Material for this exercise section start
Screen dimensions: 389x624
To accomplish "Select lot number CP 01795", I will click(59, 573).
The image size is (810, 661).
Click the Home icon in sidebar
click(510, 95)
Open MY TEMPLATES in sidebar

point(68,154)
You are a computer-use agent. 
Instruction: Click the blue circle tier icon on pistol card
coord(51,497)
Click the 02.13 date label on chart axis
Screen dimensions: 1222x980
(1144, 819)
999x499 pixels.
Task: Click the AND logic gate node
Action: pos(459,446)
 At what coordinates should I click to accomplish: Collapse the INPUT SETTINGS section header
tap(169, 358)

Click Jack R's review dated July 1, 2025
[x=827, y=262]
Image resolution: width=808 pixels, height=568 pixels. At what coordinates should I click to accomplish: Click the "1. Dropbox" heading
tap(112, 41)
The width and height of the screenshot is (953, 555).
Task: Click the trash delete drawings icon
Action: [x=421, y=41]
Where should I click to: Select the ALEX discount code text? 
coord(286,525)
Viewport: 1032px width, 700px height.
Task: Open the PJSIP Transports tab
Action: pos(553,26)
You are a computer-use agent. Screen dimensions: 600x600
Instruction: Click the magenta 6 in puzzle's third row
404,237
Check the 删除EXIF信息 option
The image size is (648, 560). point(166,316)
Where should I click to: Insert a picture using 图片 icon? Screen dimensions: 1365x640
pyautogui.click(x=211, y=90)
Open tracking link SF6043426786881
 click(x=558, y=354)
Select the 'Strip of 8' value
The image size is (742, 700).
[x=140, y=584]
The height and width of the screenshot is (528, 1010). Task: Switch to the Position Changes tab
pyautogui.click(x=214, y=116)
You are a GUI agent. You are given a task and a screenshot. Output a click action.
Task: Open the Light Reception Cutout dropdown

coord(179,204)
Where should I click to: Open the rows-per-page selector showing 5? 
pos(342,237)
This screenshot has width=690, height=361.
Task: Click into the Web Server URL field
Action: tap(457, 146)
Material for this exercise section end
| Problem to work on |
Start at the top line of the records and retype them all exactly.

| Output for this exercise |
Screen dimensions: 389x624
To accomplish "Select lot number CP 01795", I will click(59, 573).
The image size is (810, 661).
Click the Home icon in sidebar
click(510, 95)
Open MY TEMPLATES in sidebar

point(68,154)
You are a computer-use agent. 
Instruction: Click the blue circle tier icon on pistol card
coord(51,497)
Click the 02.13 date label on chart axis
Screen dimensions: 1222x980
(1144, 819)
999x499 pixels.
Task: Click the AND logic gate node
Action: pos(459,446)
 At what coordinates should I click to accomplish: Collapse the INPUT SETTINGS section header
tap(169, 358)

Click Jack R's review dated July 1, 2025
[x=827, y=262]
Image resolution: width=808 pixels, height=568 pixels. At what coordinates should I click to accomplish: Click the "1. Dropbox" heading
tap(112, 41)
The width and height of the screenshot is (953, 555).
Task: Click the trash delete drawings icon
Action: [x=421, y=41]
Where should I click to: Select the ALEX discount code text? 
coord(286,525)
Viewport: 1032px width, 700px height.
Task: Open the PJSIP Transports tab
Action: pos(553,26)
You are a computer-use agent. Screen dimensions: 600x600
Instruction: Click the magenta 6 in puzzle's third row
404,237
Check the 删除EXIF信息 option
The image size is (648, 560). point(166,316)
Where should I click to: Insert a picture using 图片 icon? Screen dimensions: 1365x640
pyautogui.click(x=211, y=90)
Open tracking link SF6043426786881
 click(x=558, y=354)
Select the 'Strip of 8' value
The image size is (742, 700).
[x=140, y=584]
The height and width of the screenshot is (528, 1010). Task: Switch to the Position Changes tab
pyautogui.click(x=214, y=116)
You are a GUI agent. You are given a task and a screenshot. Output a click action.
Task: Open the Light Reception Cutout dropdown

coord(179,204)
Where should I click to: Open the rows-per-page selector showing 5? 
pos(342,237)
This screenshot has width=690, height=361.
Task: Click into the Web Server URL field
Action: tap(457, 146)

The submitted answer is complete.